Home > Literature > Size 12 and Ready to Rock > Page 17
Size 12 and Ready to Rock Page 17

by Meg Cabot


  “Here,” a masculine voice at my elbow says. “Allow me.”

  It’s Cooper. He’s carrying a tray of assorted drinks in one hand. With the other, he takes my arm, helping me maneuver the tricky pathway to the firepit.

  “So what’s this secret that you were talking about on the phone earlier?” he asks in a low voice. “Does it have anything to do with what you’re wearing under that dress?”

  His smile is playful.

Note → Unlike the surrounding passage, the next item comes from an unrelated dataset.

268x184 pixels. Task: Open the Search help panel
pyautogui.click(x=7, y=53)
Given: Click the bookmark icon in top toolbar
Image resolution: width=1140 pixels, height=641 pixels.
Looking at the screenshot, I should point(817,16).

Unfortunately, my secret is anything but.

  “We’ll talk about it later,” I say. “At the same time we talk about where you keep your gun when it’s in the house.”

  “Heather,” he begins, but I cut him off.

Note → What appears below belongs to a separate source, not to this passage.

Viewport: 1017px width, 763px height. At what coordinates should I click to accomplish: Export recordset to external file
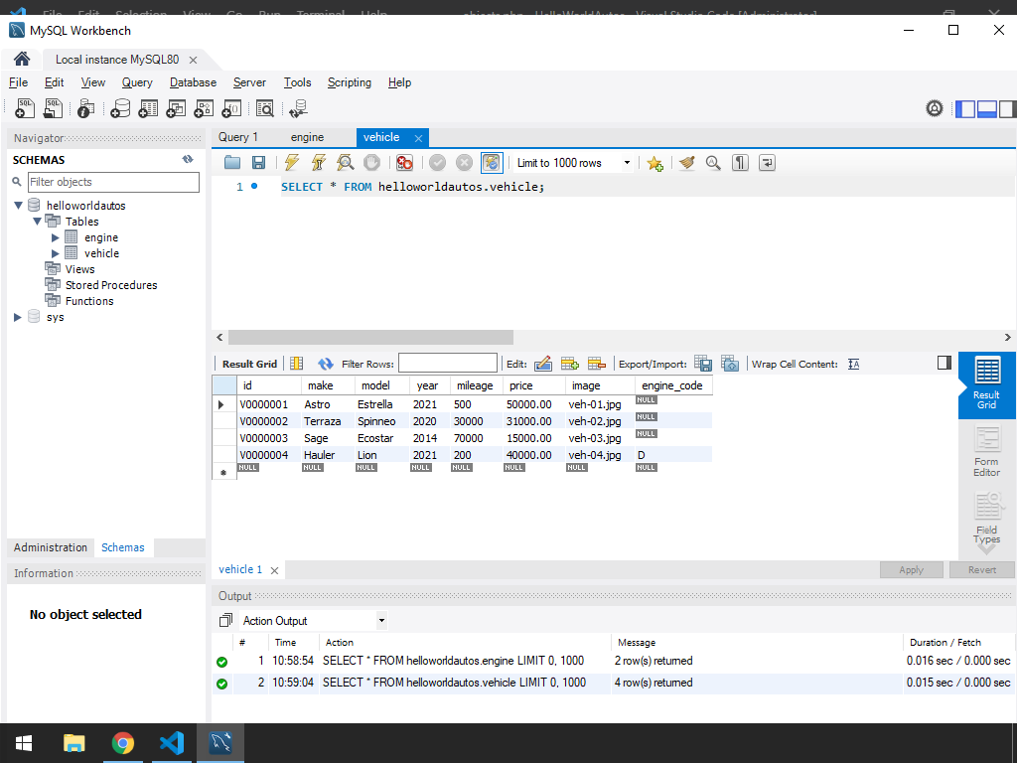click(702, 364)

  “Not now,” I say. “Let’s figure out who’s trying to kill Tania first. Then we can deal with our own problems.”

  As I get closer to the firepit, I pick up on some of the lyrics Nicole is singing. Her voice is pleasing, with a lovely lightness to it.

  Unfortunately, the same can’t be said for the words to her song.

  “ ‘My blood,’ ” Nicole is singing soulfully as she gazes into the sunset, “ ‘my blood, I tasted my menstrual blood. And yes, it tasted good, just like I knew it would . . .’ ”

  Jessica utters an ear-burning expletive, then says, “Mom, I swear to God if you don’t make her stop, I’ll do it. I’ll jump.”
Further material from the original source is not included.